BarroMetrics Views: Non-Farm, A Review
On the surface, Friday’s Non-Farm Payrolls ought to have been good for the US dollar, and perhaps, even the S&P:
- the headline number showed 252,000 new jobs. This was well above consensus expectations.
- The unemployment rate dropped to 5.6% from November’s 5.8%. We have not seen this unemployment rate since 2008.
Given these numbers, why did the US dollar tank?
If we look beneath the surface, there were clouds on the sunny horizon:
- the average hourly earnings were down 2%.
- The long-term unemployment is at historical highs, with one-third not having a job in the past two years.

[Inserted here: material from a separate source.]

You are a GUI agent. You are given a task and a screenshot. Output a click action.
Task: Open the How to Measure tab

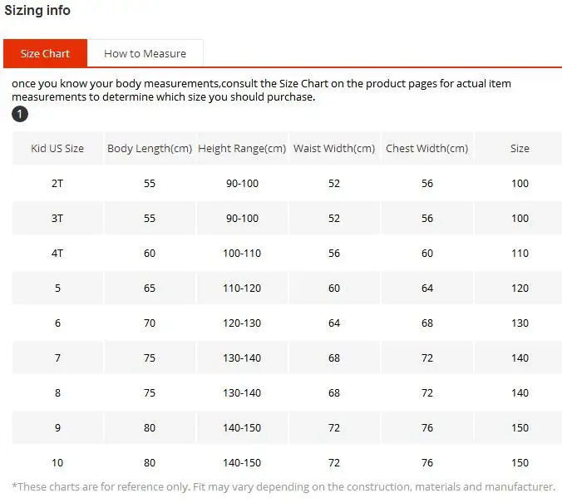click(145, 53)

- Men not working is three times the number in 1960.
- Finally, the number who have dropped out from looking for a job, or have settled for a part-time job is at historical highs.
Given the above, it’s no wonder that the US dollar headed south. The question now is, whether the S&P will follow the dollar?

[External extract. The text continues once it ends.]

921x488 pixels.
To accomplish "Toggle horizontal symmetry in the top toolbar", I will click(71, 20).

Figure 3 may provide the answer, this is the Market Delta chart of the E-mini nearest month futures.
We see that the selling pressure produces a lower number than the previous two of moves, and the selling pressure on January 5. This suggests to me that we should test the 2018 level. That test will probably be successful, and we should see an up move today. If the move up does occur, I shall be looking at the buying pressure to see whether or not that picks up as the S&P heads towards 2088.
The rationale for the up move? There may not be as much pressure on the FED to raise rates as the headline numbers suggest.
If I am wrong, and the market proceeds to head south, I shall be interested in the selling pressure to see whether or not it suggests we shall be testing the 1972 level.